▸ DESCRIPTION OF THE TASK: From the reference list of the gene expression data sets page, give the title of every cited work.

▸ EXTRACTED TEXT:
━━━━━━━━━━

Gene expression data sets
We consider 3 gene expression data sets which are provided by Broad Institute as their "Cancer Program Data Sets" and analyzed in (Hoshida et al. 2007). There the samples are clustered using additional data sets and then the clusters are verified by gene set enrichment analysis. The goal is to re-identify these clusters without additional data sets.
The datasets can be downloaded via:
http://www.broadinstitute.org/cgi-bin/cancer/datasets.cgi
or
http://www.broadinstitute.org/publications/broad823
Following data sets have been downloaded:
- Breast-A
- Multi-A
- DLBCL-B
Data sets and results:
- data: the data setsdata: the data sets
- data_bicat: the data sets in bicat format
- data_plaid: that data sets in plaid format
- densities: density plot for the data sets
- output_software: the original output of software if not in R
- biclusters_R: the biclusters of all methods stored in biclust class of the package biclust
- results: the results of the experiments
Description of the data sets
1. BREAST CANCER:
The first data set is from (Van't Veer et al. 2002), where the
goal was to find a gene signature to predict the outcome of a
cancer therapy. We removed array S54 because it is an outlier
which leads to a data set with 97 samples and 1213 probe sets
with skewness of 0.45 and excess kurtosis of 0.93 after
standardization. In (Hoshida et al. 2007) 3 subclasses have
been found. These classes are biological meaningful because
50/61 cases from class 1 and 2 were estrogen receptor positive
and only in 3/36 from class 3.
2. MULTIPLE TISSUE TYPES:
The second data set is from (Su et al. 2002), where gene expressions
from human and mouse samples across a diverse tissues, organs, and
cell lines have been profiled. The goal was to have a reference for
the normal mammalian transcriptome. The data set contains 102 samples
with 5565 probe sets with skewness of 0.15 and excess kurtosis of 1.3
after standardization. We try to re-identify the tissue types.
3. DIFFUSE LARGE-B-CELL LYMPHOMA (DLBCL):
The third data set is from (Rosenwald et al. 2002) consisting of
180 samples and 661 probe sets with skewness of -0.05 and excess
kurtosis of 0.35 after standardization. The goal was to predict
the survival after chemotherapy. In (Hoshida et al. 2007) 3 classes
were found: "OxPhos" (oxidative phosphorylation), "BCR" (B-cell
response), and "HR" (host response). Our goal is to identify these
subclasses directly by biclustering.
REFERENCES:
- Hoshida Y, Brunet J-P, Tamayo P, Golub TR, Mesirov JP, "Subclass Mapping: Identifying Common Subtypes in Independent Disease Data Sets", PLoS ONE 2(11): e1195, 2007.
- van't Veer LJ, Dai H, van de Vijver MJ, He YD, Hart AA, et al. "Gene expression profiling predicts clinical outcome of breast cancer", Nature 415:530-536, 2002.
- Rosenwald A, Wright G, Chan WC, Connors JM, Campo E, et al. "The use of molecular profiling to predict survival after chemotherapy for diffuse large-B-cell lymphoma", New Engl. J. Med. 346: 1937-1947, 2002.
- Su AI, Cooke MP, Ching KA, Hakak Y, Walker JR, et al. "Large-scale analysis of the human and mouse transcriptomes", Proc. Natl. Acad. Sci. USA 99:4465-4470, 2002.

━━━━━━━━━━

▸ RECORD EXTRACTS:
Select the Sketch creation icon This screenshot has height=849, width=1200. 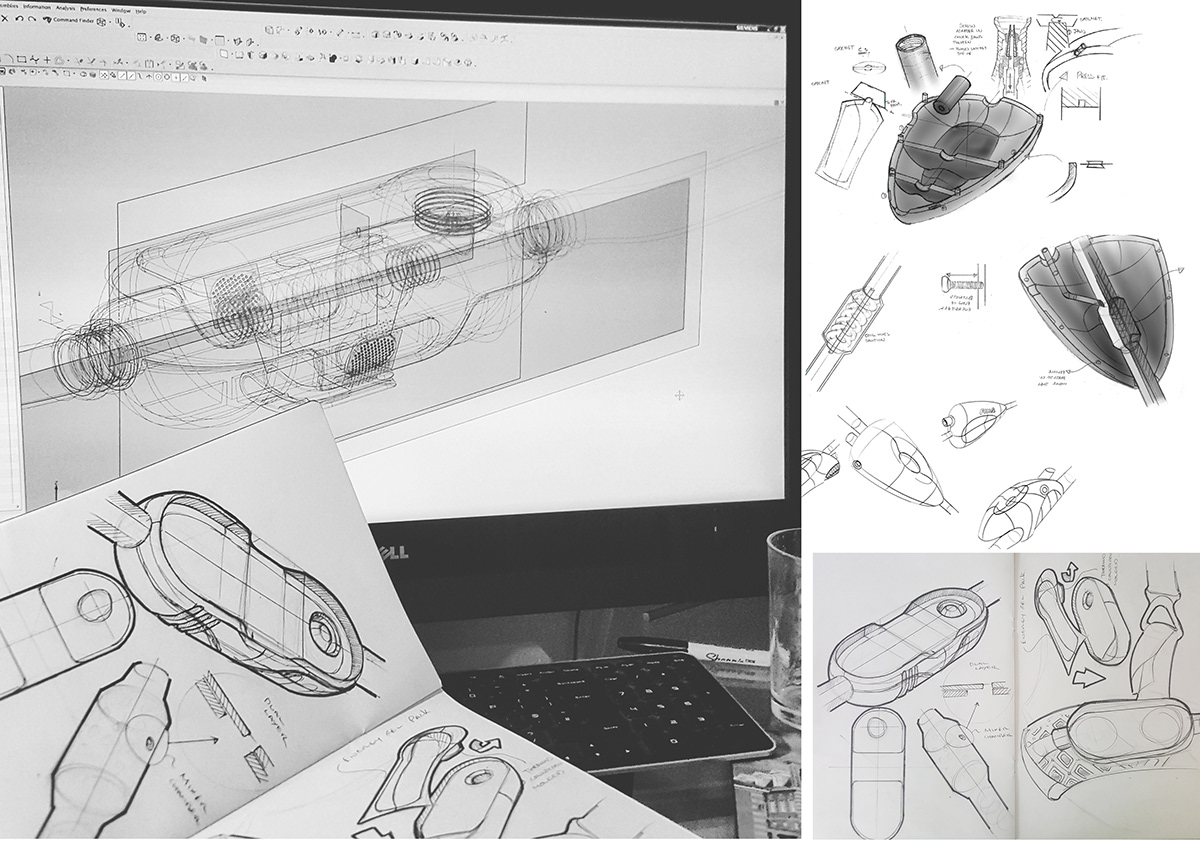coord(141,38)
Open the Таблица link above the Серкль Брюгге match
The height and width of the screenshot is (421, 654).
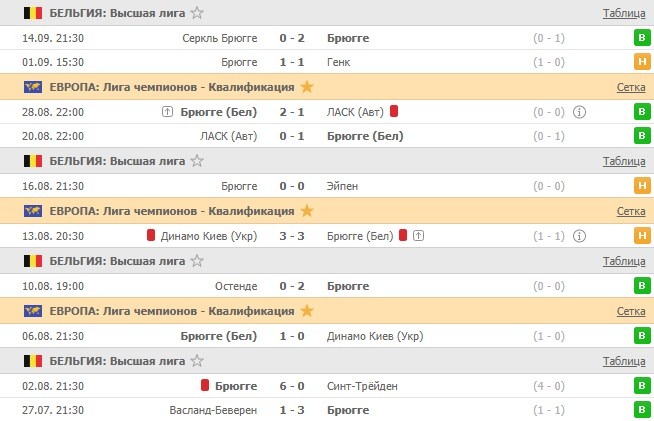coord(624,13)
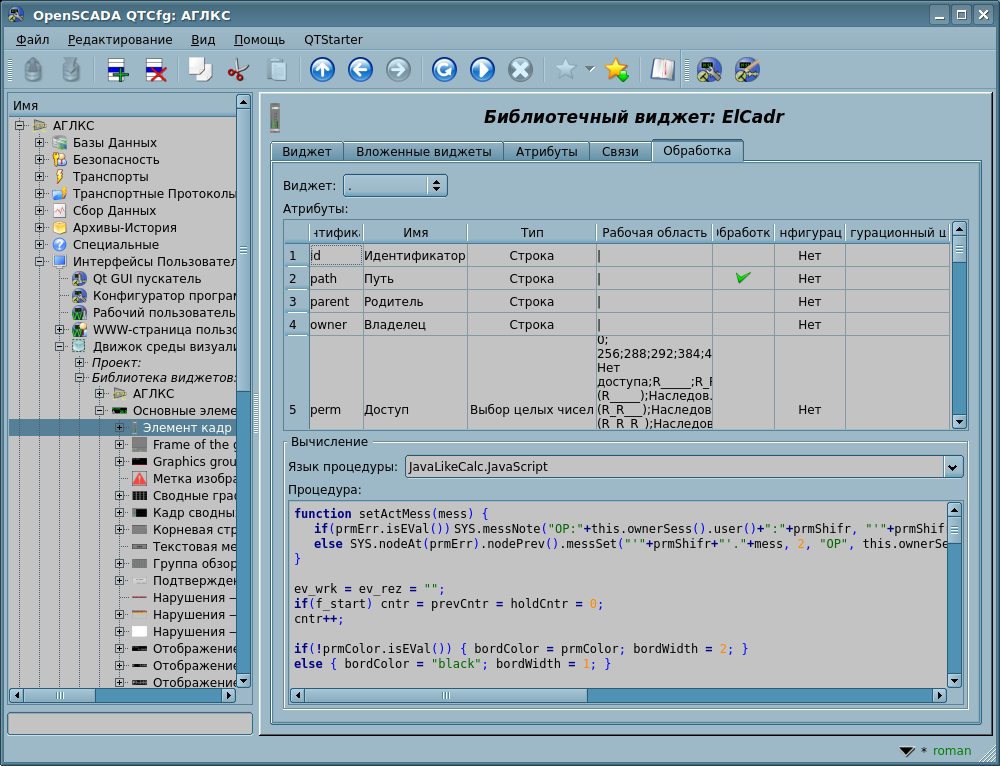
Task: Open the Виджет selection combo box
Action: click(395, 185)
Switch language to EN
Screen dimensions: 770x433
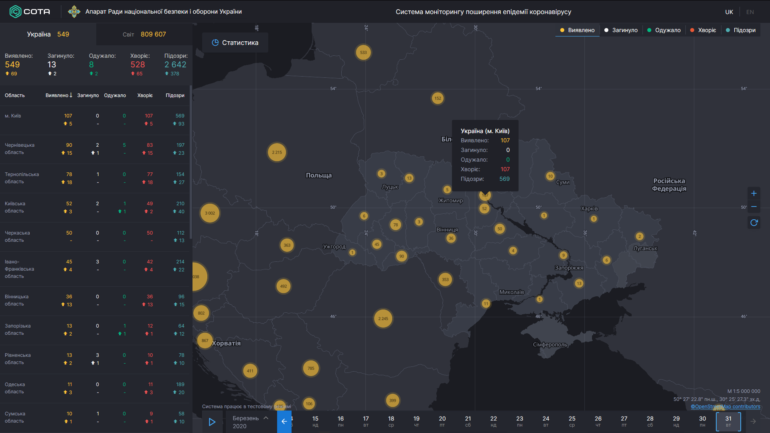click(x=750, y=11)
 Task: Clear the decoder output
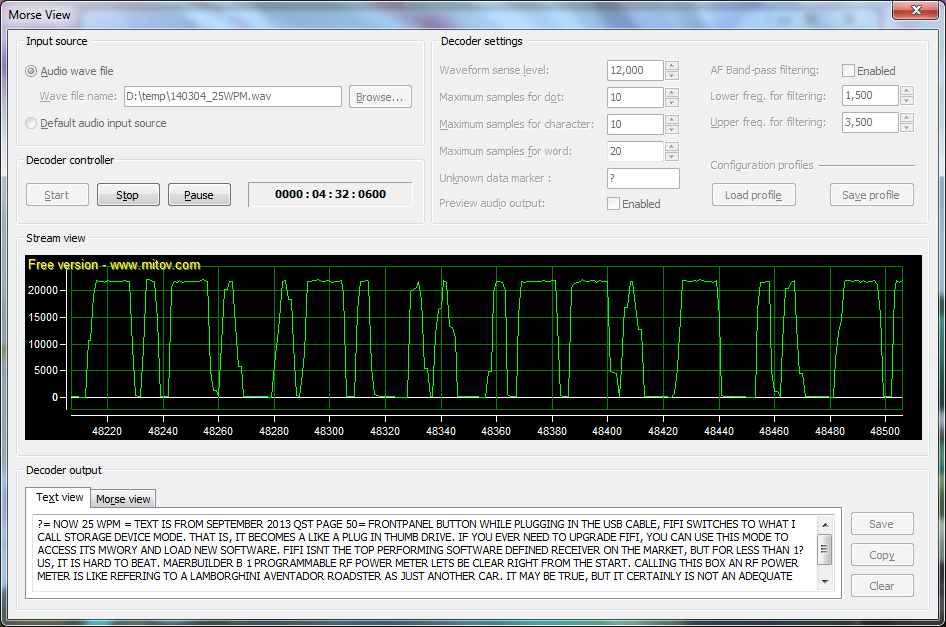881,586
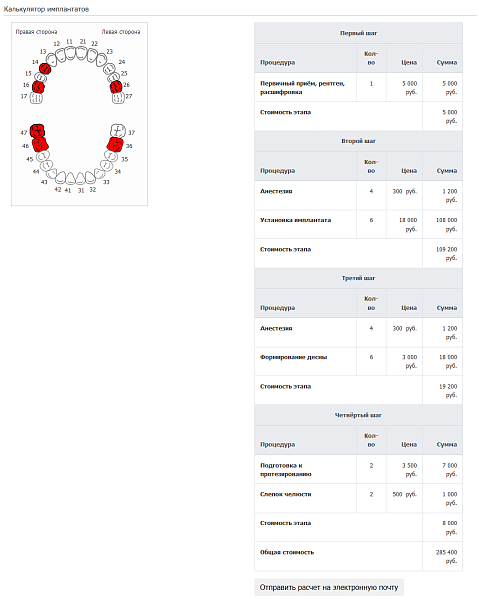The image size is (479, 600).
Task: Deselect red tooth 14
Action: [x=45, y=68]
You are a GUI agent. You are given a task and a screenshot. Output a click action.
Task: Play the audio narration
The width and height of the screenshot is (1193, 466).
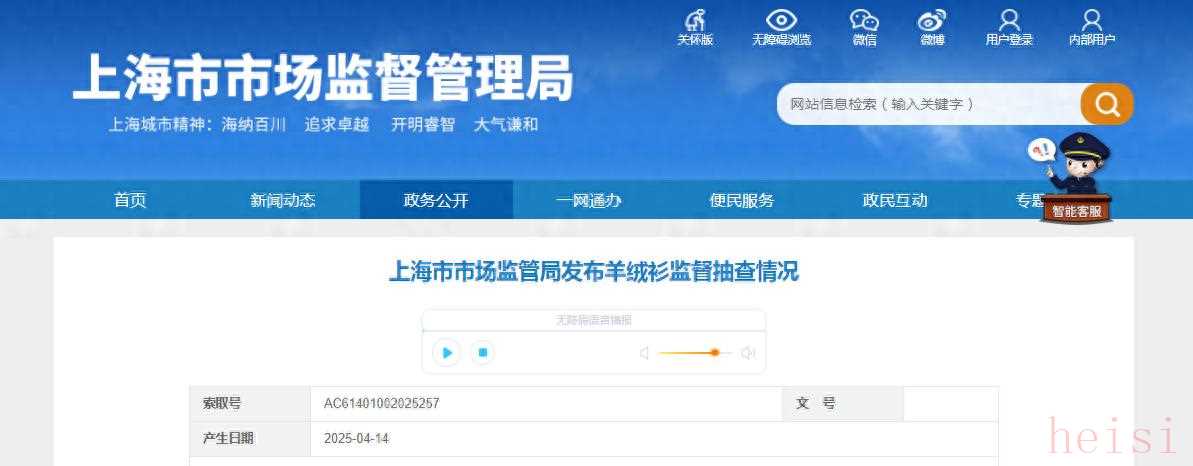pyautogui.click(x=447, y=353)
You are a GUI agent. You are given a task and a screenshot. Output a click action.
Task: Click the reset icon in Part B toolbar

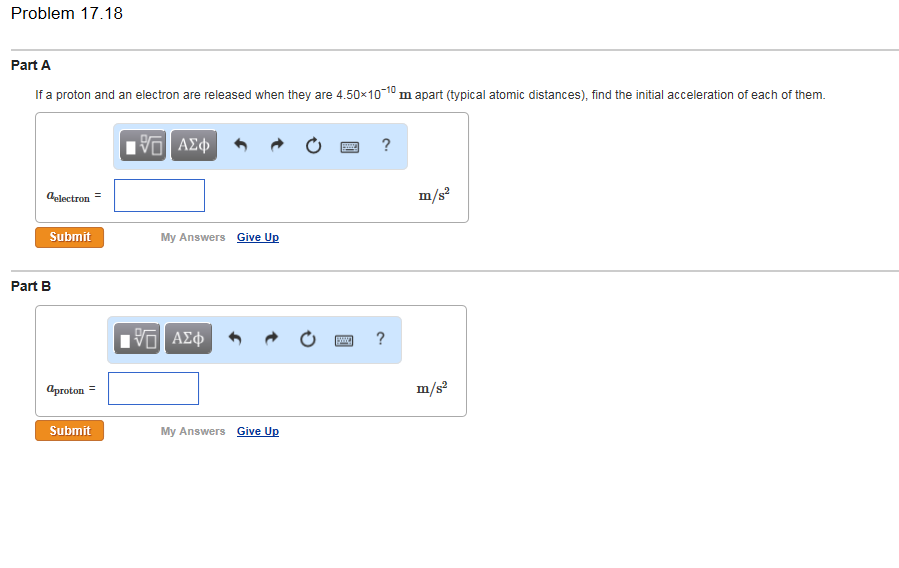pos(308,340)
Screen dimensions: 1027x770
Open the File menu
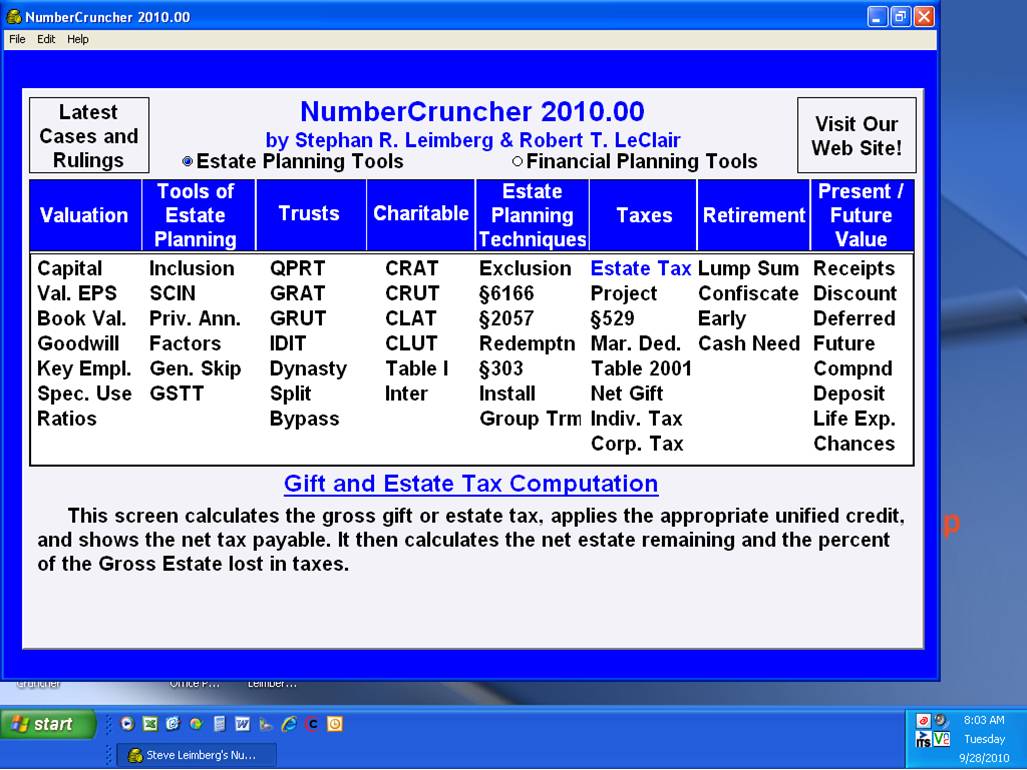pos(17,40)
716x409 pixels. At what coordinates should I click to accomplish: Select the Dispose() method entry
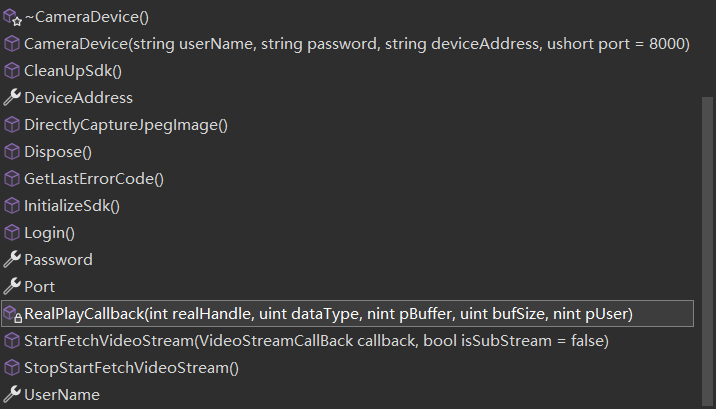[58, 152]
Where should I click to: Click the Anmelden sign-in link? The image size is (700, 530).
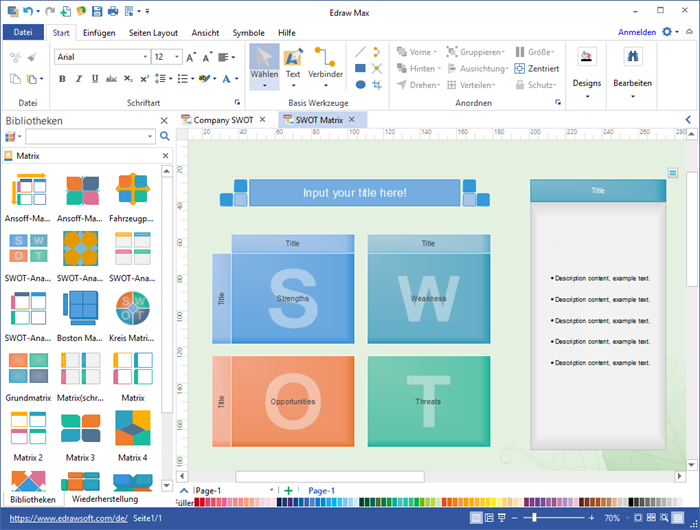tap(637, 32)
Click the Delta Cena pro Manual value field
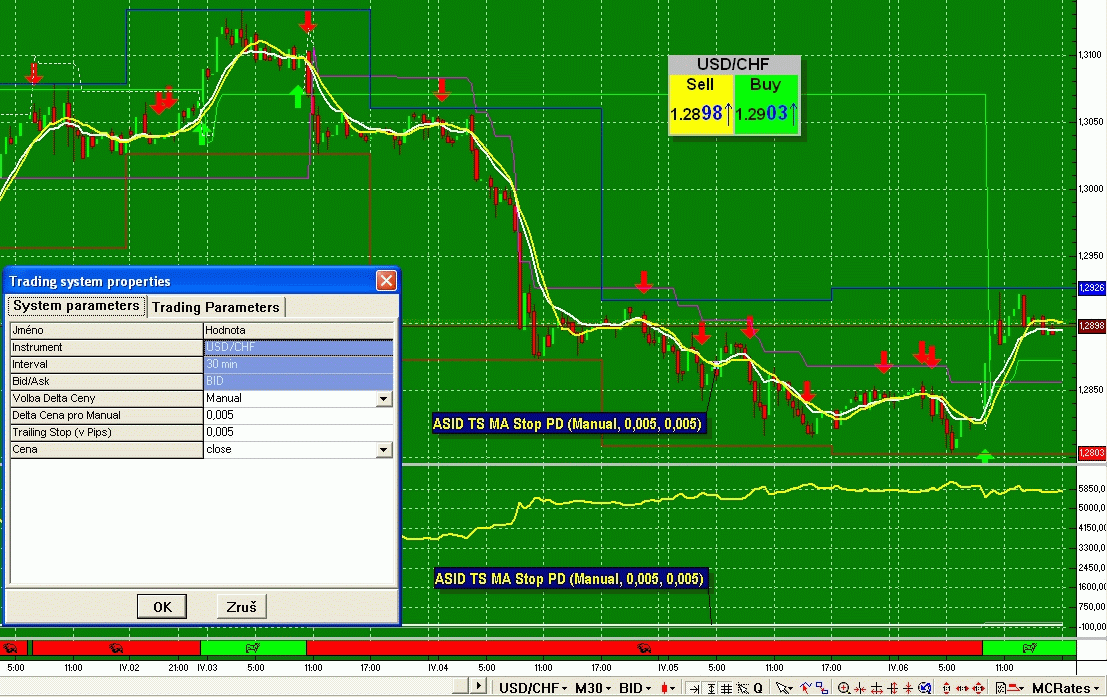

━━━━━━━━━━

▸ EXPECTED OUTPUT:
- "Subclass Mapping: Identifying Common Subtypes in Independent Disease Data Sets"
- "Gene expression profiling predicts clinical outcome of breast cancer"
- "The use of molecular profiling to predict survival after chemotherapy for diffuse large-B-cell lymphoma"
- "Large-scale analysis of the human and mouse transcriptomes"